12/08/2023
12/08/2023
THE challenge currently facing OPEC+ is how to balance its future budgets without deficits. In our case in Kuwait, the number needed for a breakeven is $90 per barrel. Once this figure is achieved, it means we can fulfill all of our requirements during our fiscal year without any interruptions to our government’s plans. Oil prices must reach this level and continue well into next year, or at least until the end of March 2024. With the current rate of expenditure standing at KD 26 billion, it is the highest and biggest jump from previous years. Kuwait’s crude oil production is 2.55 million barrels per day; any number below that will cause us a big deficit of maybe KD four billion.
So far this year, the oil prices are within the range of $70-$75 per barrel, unlike last year when it was less by $20 per barrel, making it difficult for oil producing countries to enjoy surplus cash and funds. It was an awesome year indeed.
Also, the oil market is facing a new challenge this year, as the demand is still uncertain. Dependance on China’s growth is fading, causing weakness in the demand for oil, and higher interest rates. The ongoing Russian war and occupation of some parts of Ukraine, followed by the boycotting of its oil by G7 countries, did not result in higher prices as expected. It had an impact last year, but the oil consuming countries are getting used to it. Now the oil consuming countries are waiting for the winter season in order to witness any impact on the supply of energy, or any shortage. They are counting on some further surge in oil prices, or for the continuation of the current hardening of the oil price, which is heading towards $100 per barrel.
The question that all are waiting for is related to when OPEC+ will decide to relax its production cuts and move towards relaxing its grip on oil supply, as part of stabilizing the oil prices, and maintaining a balanced budget objective by the end of the year for its members. As with most oil producing countries, the main concerns are related to having an oil income that satisfies their governments and avoiding embarrassing questions. We must highlight the importance of a balanced budget along with ongoing oil prices. It is an occurring annual fact for most OPEC+ members especially those highly dependent on oil revenues and without any real alternative at hand. Today, the oil prices stand at $86 per barrel, which can help some of the OPEC+ members, while the rest need more than $90 and even $130 per barrel. We therefore still have a long way to go to reach such a level.
Nevertheless, we as OPEC+ need to review and look at our annual expenses, and determine what action must be taken to minimize the ongoing increase in our annual budgets.

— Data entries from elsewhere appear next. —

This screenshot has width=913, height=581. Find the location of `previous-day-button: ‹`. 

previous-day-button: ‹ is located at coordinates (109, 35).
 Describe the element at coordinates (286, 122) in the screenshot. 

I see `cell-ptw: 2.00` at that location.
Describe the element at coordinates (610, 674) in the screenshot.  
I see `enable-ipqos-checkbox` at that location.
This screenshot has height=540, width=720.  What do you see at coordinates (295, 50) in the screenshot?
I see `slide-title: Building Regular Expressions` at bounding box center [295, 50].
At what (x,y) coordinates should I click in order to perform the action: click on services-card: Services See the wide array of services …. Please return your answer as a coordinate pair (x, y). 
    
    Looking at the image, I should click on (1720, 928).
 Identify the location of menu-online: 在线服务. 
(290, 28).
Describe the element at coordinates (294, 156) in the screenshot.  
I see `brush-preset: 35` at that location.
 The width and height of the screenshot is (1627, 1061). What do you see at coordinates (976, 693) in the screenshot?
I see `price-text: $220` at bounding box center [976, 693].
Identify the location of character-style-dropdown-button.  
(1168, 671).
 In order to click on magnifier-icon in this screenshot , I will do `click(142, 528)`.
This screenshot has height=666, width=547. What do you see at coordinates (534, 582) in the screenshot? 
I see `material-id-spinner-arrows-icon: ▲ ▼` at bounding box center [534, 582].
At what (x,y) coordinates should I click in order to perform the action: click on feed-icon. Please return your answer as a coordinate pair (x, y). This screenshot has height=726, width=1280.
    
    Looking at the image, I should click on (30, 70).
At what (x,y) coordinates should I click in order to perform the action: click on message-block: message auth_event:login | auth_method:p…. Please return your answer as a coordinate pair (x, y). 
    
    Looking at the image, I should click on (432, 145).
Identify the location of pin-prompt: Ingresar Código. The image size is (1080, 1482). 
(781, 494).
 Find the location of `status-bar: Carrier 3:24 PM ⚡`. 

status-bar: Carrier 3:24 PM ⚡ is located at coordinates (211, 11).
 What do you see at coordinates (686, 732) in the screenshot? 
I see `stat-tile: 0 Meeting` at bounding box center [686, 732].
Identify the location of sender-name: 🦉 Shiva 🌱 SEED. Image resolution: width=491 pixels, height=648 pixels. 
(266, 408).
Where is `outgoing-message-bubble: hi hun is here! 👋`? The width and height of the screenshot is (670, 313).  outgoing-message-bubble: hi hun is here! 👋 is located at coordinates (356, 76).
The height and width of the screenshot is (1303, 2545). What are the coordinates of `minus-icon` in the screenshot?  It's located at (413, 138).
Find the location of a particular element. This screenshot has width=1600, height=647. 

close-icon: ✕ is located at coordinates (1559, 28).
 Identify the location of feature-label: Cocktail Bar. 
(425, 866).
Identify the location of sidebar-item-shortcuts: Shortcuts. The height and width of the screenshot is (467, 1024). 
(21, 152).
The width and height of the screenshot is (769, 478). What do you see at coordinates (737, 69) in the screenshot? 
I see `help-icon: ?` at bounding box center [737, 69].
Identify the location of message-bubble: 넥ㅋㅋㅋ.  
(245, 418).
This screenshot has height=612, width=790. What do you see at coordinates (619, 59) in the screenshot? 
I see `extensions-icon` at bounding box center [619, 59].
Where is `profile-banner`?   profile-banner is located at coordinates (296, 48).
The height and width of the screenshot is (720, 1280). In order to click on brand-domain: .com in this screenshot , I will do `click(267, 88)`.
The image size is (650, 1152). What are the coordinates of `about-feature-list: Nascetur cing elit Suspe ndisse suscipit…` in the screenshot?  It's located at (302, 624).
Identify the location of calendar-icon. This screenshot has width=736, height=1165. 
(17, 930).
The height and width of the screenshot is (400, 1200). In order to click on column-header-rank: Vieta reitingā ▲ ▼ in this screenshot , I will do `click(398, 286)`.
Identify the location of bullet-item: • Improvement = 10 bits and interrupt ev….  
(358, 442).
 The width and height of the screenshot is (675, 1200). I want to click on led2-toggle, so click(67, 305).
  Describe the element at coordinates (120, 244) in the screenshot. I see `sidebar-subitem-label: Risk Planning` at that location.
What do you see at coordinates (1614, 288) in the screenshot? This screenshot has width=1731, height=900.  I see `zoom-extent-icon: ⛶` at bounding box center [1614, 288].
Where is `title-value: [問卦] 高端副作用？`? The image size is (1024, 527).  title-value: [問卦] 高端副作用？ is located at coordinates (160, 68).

The other alternative or choice is to quickly find a new stream of income by finding the real and valid alternative rather than depending solely on oil cash fl ow. We know some of the GCC countries are doing this. The United Arab Emirates and Saudi Arabia have recently been doing exactly this and searching for alternatives to oil and gas or fossil fuels. We in Kuwait should start copying our neighbors soon.
The current level of oil price is not far from other GCC countries. Even though we have a smaller population, our expenses are increasing for no reason, as more than 85 percent of our budget goes for salaries and benefits. The time has come to wake up to the real world and look at ourselves in the mirror. OPEC+ is facing hard objectives in balancing its annual budgets with a breakeven figure for the oil price. Maybe it is worth persuading on a long-term basis, provided it can justify to its consumers. It will be a hard task, but a feasible one.